Instances defined by config section of type registry. See the example file.
| Option | Req | Description |
|---|---|---|
| disabled | No | Disable registry instance. Default 0. |
| interface | Yes | Network interface, must be of wireguard or amneziawg protocol |
| zone | Yes | Base domain zone. Must end with dot. |
| ttl | No | Time to leave for records and file regeneration. Default 60 seconds. |
Note
In the contrast to the original wgsd plugin it does not provide you a DNS server.
But that gives you flexibility to choose whatever NS server you want.
The only requirement for the server is to be able to automatically reload zone file on change or by time.
Discovery client, that setup endpoints published by registry.
wgsd-client-ucode -i <INTERFACE> -s <DNS-SERVER> -z <ZONE> [-a]
| Option | Req | Description |
|---|---|---|
-i <INTERFACE> |
Yes | Interface name. |
-s <DNS-SERVER> |
Yes | DNS server that serves registry zone(s), <host-or-ip>[:<port>] |
-z <ZONE> |
Yes | Registry zone name. |
-a |
No | Assign Allowed IPs from registry. |
Add line like that to cron tab:
1,6,11,16,21,26,31,36,41,46,51,56 * * * * wgsd-client-ucode -i vpn_wg -s ns.example.com:5353 -z wg.example.comNote
-a option merge existing Allowed IPs with the one exposed by registry TXT records.
Please note, that if you change this list on registry, peer would keep old IPs until interface restart.
Note
By default firewall accept incoming packets on WAN only from known destination, i.e. from your registry node. So mesh peers couldn't establish connection to each other. To overcome that set static port on WG/AWG interface and the add firewall rule to allow incoming UDP on that port.
Note
If you don't want to expose your public keys and IPs to the internet, simply use your registry connection.
Suppose you use 10.0.0.0/24 for your VPN network, and 10.0.0.1 for the registry.
wg.example.com.:5353 {
bind 10.0.0.1
# ...
}
And then use -s 10.0.0.1:5353 on the client side.
The module provides Base32 encoding/decoding functions to ucode. Unfortunately base language has only Base64.

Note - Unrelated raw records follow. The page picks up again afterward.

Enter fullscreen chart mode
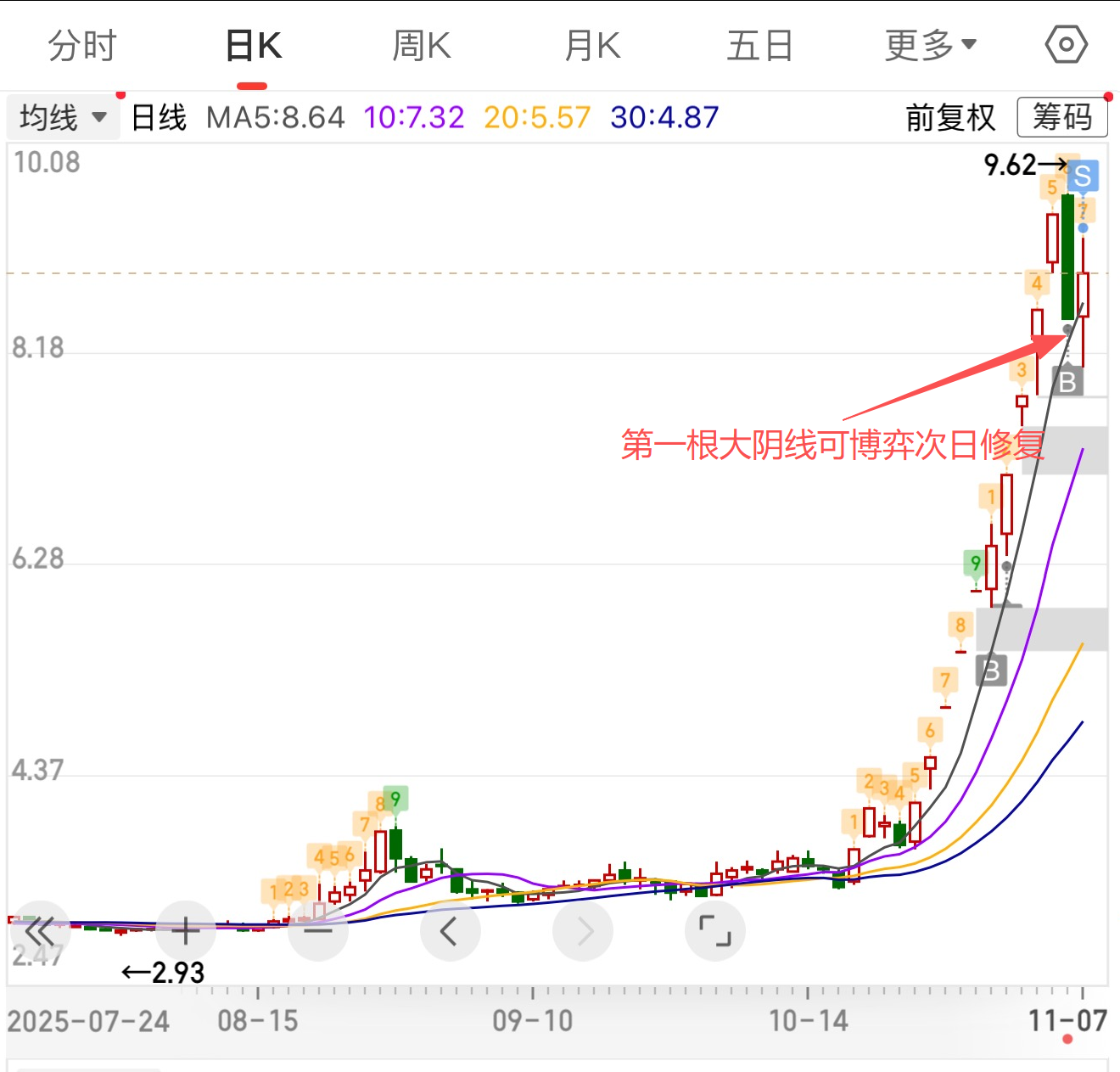This screenshot has height=1072, width=1120. (x=714, y=931)
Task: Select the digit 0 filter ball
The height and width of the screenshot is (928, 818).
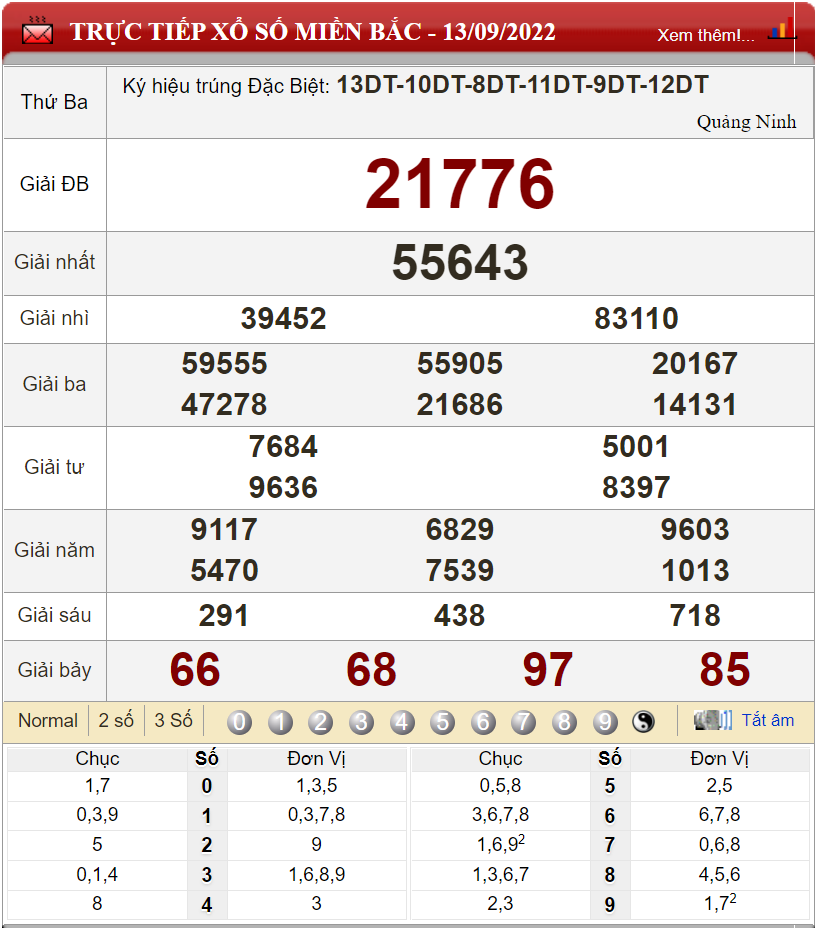Action: (239, 722)
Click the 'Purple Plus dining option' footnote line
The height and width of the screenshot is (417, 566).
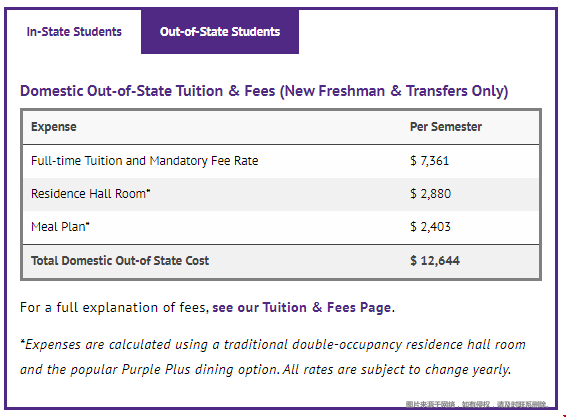(x=266, y=370)
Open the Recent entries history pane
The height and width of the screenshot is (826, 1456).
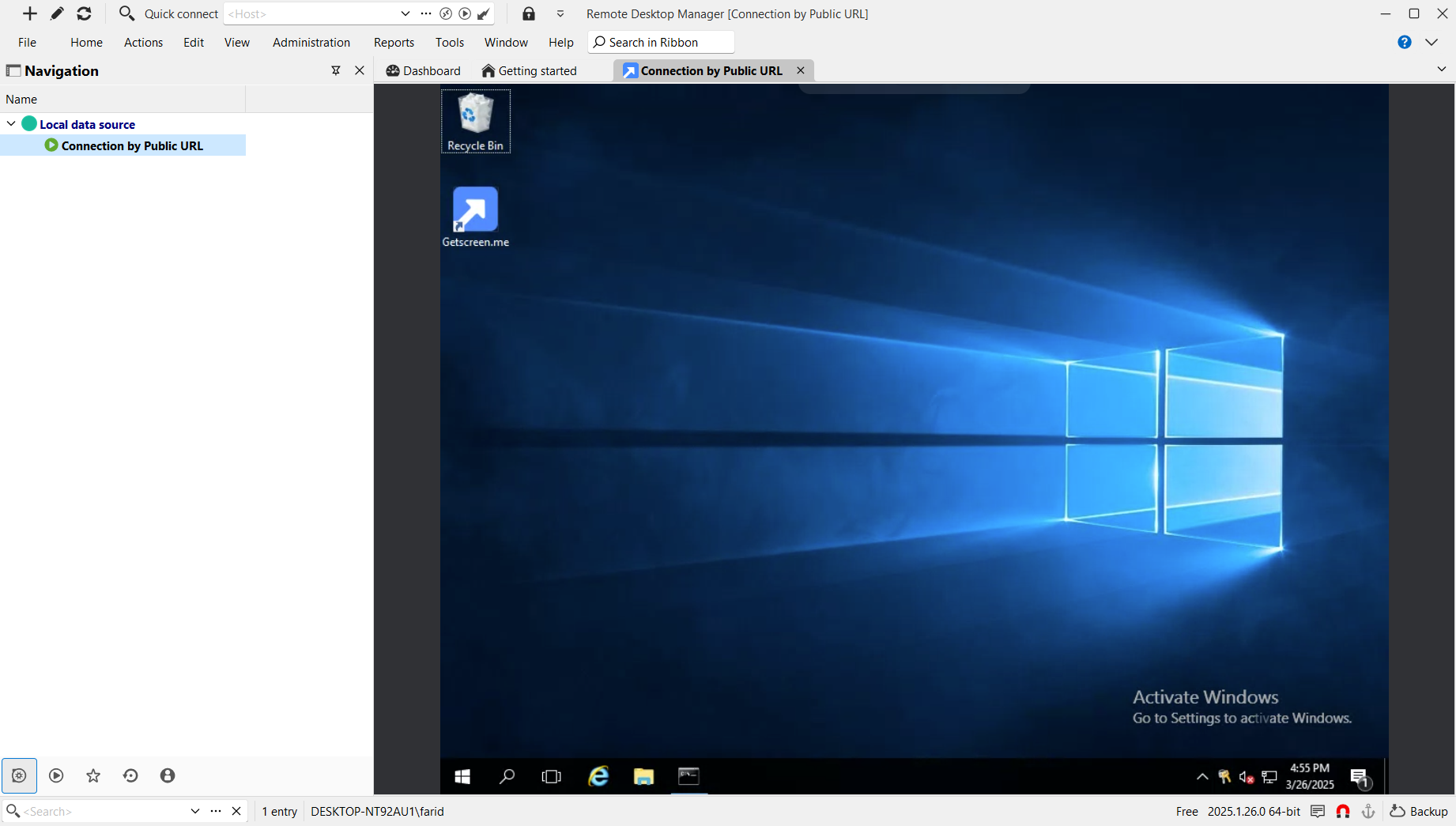click(x=130, y=775)
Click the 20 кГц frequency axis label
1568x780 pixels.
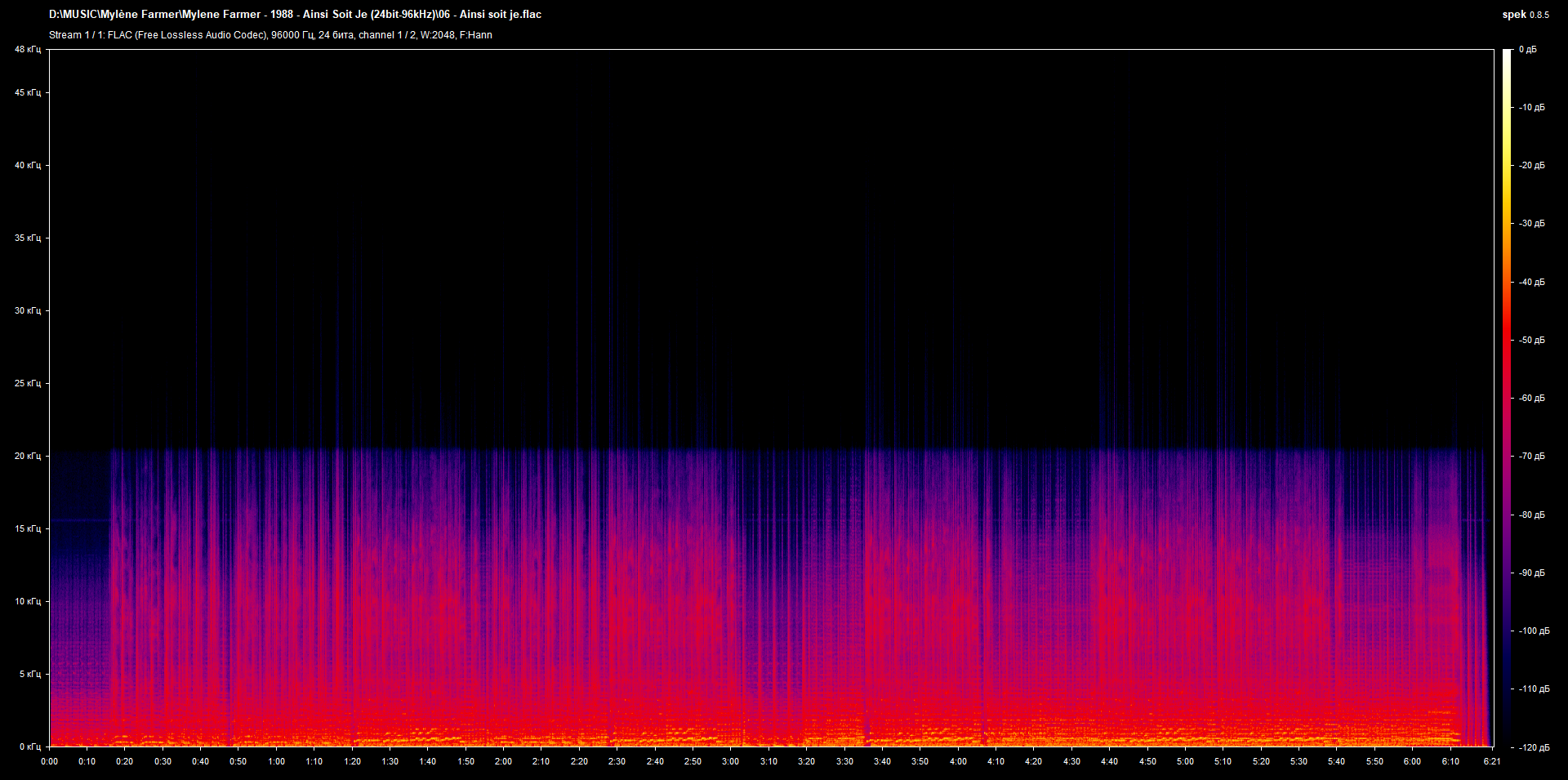click(x=28, y=456)
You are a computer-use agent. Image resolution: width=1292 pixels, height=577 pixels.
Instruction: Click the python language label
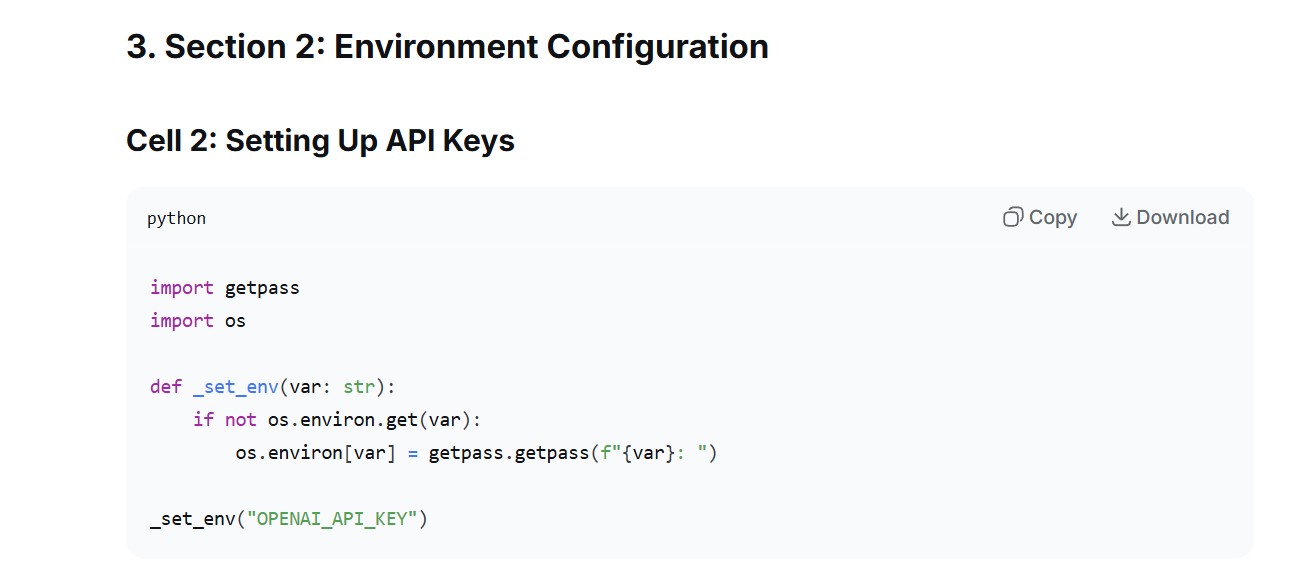pyautogui.click(x=176, y=218)
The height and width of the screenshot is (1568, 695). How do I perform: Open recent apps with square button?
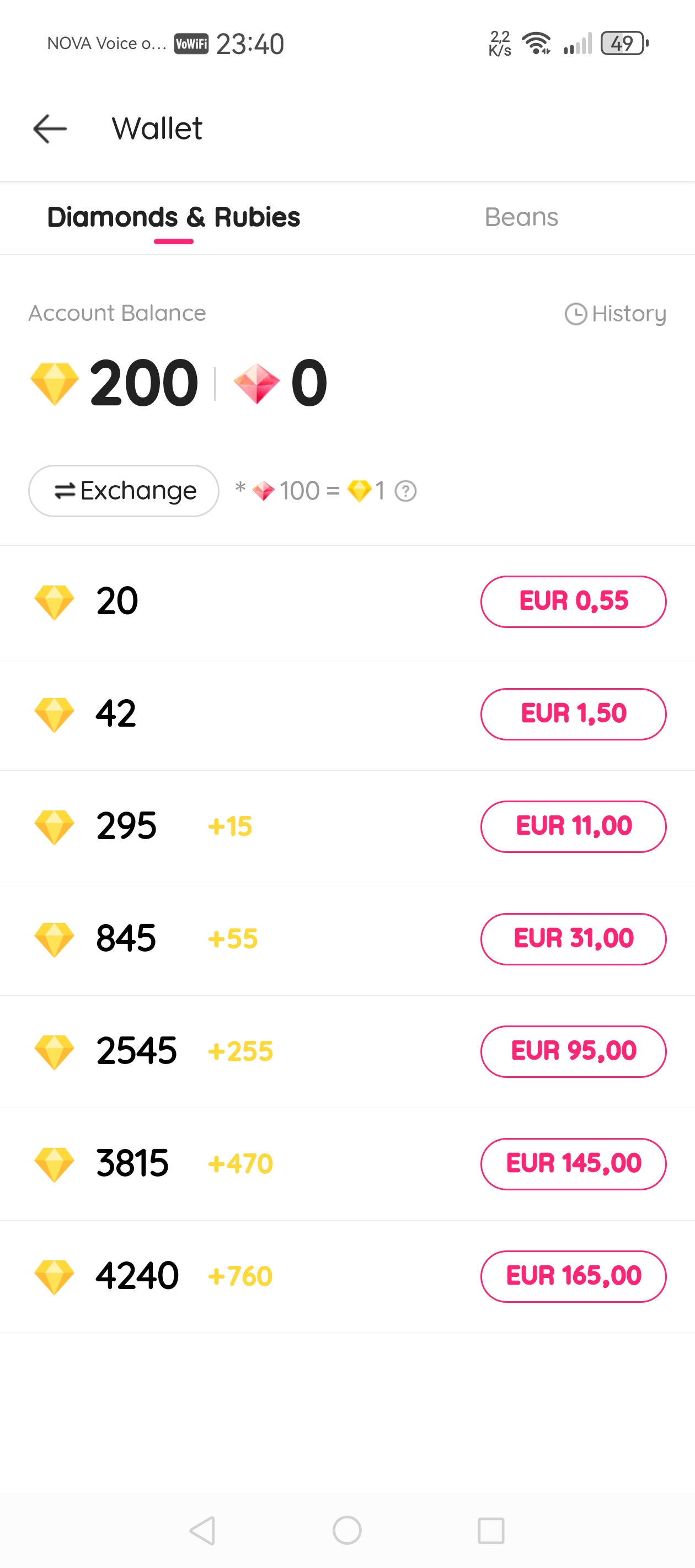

Plugin for rpcd to support AmneziaWG calls.
It's a copy of rpcd-mod-wireguard modified for proto=amneziawg.
A collector plugin for prometheus-node-exporter-ucode.
Modified version of prometheus-node-exporter-ucode-wireguard.
A copy of package I sent to packages#26900.
It contains original wgsd plugin (optional), but I use it to serve zones generated by wgsd-registry, like that:
wg.example.com.:5353 {
log
file /tmp/wgsd/wg.example.com.zone {
reload 60s
}
}
WireGuard is a registered trademark of Jason A. Donenfeld.